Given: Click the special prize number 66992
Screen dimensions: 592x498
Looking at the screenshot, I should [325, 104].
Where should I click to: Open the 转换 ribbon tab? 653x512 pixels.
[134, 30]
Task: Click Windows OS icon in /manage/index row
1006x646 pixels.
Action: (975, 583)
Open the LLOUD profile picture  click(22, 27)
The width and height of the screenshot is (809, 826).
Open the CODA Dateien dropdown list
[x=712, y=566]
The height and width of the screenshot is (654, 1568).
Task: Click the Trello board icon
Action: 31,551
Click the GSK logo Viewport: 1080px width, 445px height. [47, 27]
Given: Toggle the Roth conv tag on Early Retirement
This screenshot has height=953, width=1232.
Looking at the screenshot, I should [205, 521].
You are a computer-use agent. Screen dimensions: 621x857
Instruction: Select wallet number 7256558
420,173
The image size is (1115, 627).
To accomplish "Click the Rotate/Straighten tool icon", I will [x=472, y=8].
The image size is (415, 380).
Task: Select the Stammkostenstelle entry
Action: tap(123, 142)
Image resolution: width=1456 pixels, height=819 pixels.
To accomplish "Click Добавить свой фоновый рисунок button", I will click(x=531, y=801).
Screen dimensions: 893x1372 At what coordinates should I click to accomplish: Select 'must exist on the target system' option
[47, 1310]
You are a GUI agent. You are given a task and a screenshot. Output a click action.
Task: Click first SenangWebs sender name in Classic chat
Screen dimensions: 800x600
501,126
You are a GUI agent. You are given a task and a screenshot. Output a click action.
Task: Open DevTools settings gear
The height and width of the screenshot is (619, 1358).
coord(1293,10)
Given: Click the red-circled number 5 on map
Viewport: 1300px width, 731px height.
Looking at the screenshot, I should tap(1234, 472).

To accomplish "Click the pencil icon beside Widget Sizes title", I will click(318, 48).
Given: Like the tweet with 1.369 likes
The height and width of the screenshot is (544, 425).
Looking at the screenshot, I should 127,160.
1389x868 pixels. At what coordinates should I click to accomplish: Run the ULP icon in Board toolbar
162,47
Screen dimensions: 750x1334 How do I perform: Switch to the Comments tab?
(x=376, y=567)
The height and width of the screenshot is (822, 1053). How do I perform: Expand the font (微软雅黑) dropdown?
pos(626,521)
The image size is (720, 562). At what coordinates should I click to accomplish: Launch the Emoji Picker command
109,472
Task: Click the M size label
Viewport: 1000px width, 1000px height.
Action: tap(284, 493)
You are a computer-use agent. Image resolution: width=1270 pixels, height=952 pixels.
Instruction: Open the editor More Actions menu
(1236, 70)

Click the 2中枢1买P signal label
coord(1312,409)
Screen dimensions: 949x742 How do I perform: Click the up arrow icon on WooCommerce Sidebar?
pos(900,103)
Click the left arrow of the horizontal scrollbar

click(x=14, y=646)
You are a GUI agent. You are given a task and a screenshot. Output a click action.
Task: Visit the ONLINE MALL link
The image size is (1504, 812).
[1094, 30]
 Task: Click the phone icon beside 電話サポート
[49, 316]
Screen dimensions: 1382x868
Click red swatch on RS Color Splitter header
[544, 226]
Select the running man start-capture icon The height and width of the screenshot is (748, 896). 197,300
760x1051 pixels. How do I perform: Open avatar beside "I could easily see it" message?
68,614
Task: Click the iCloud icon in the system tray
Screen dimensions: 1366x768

============

=== Task directions ===
Print the full listing, word for word.

=== Response to this exercise ===
Given: Click the special prize number 66992
Screen dimensions: 592x498
Looking at the screenshot, I should [325, 104].
Where should I click to: Open the 转换 ribbon tab? 653x512 pixels.
[134, 30]
Task: Click Windows OS icon in /manage/index row
1006x646 pixels.
Action: (975, 583)
Open the LLOUD profile picture  click(22, 27)
The width and height of the screenshot is (809, 826).
Open the CODA Dateien dropdown list
[x=712, y=566]
The height and width of the screenshot is (654, 1568).
Task: Click the Trello board icon
Action: 31,551
Click the GSK logo Viewport: 1080px width, 445px height. [47, 27]
Given: Toggle the Roth conv tag on Early Retirement
This screenshot has height=953, width=1232.
Looking at the screenshot, I should [205, 521].
You are a computer-use agent. Screen dimensions: 621x857
Instruction: Select wallet number 7256558
420,173
The image size is (1115, 627).
To accomplish "Click the Rotate/Straighten tool icon", I will [x=472, y=8].
The image size is (415, 380).
Task: Select the Stammkostenstelle entry
Action: tap(123, 142)
Image resolution: width=1456 pixels, height=819 pixels.
To accomplish "Click Добавить свой фоновый рисунок button", I will click(x=531, y=801).
Screen dimensions: 893x1372 At what coordinates should I click to accomplish: Select 'must exist on the target system' option
[47, 1310]
You are a GUI agent. You are given a task and a screenshot. Output a click action.
Task: Click first SenangWebs sender name in Classic chat
Screen dimensions: 800x600
501,126
You are a GUI agent. You are given a task and a screenshot. Output a click action.
Task: Open DevTools settings gear
The height and width of the screenshot is (619, 1358).
coord(1293,10)
Given: Click the red-circled number 5 on map
Viewport: 1300px width, 731px height.
Looking at the screenshot, I should tap(1234, 472).

To accomplish "Click the pencil icon beside Widget Sizes title", I will click(318, 48).
Given: Like the tweet with 1.369 likes
The height and width of the screenshot is (544, 425).
Looking at the screenshot, I should 127,160.
1389x868 pixels. At what coordinates should I click to accomplish: Run the ULP icon in Board toolbar
162,47
Screen dimensions: 750x1334 How do I perform: Switch to the Comments tab?
(x=376, y=567)
The height and width of the screenshot is (822, 1053). How do I perform: Expand the font (微软雅黑) dropdown?
pos(626,521)
The image size is (720, 562). At what coordinates should I click to accomplish: Launch the Emoji Picker command
109,472
Task: Click the M size label
Viewport: 1000px width, 1000px height.
Action: tap(284, 493)
You are a computer-use agent. Image resolution: width=1270 pixels, height=952 pixels.
Instruction: Open the editor More Actions menu
(1236, 70)

Click the 2中枢1买P signal label
coord(1312,409)
Screen dimensions: 949x742 How do I perform: Click the up arrow icon on WooCommerce Sidebar?
pos(900,103)
Click the left arrow of the horizontal scrollbar

click(x=14, y=646)
You are a GUI agent. You are given a task and a screenshot. Output a click action.
Task: Visit the ONLINE MALL link
The image size is (1504, 812).
[1094, 30]
 Task: Click the phone icon beside 電話サポート
[49, 316]
Screen dimensions: 1382x868
Click red swatch on RS Color Splitter header
[544, 226]
Select the running man start-capture icon The height and width of the screenshot is (748, 896). 197,300
760x1051 pixels. How do I perform: Open avatar beside "I could easily see it" message?
68,614
Task: Click the iCloud icon in the system tray
Screen dimensions: 1366x768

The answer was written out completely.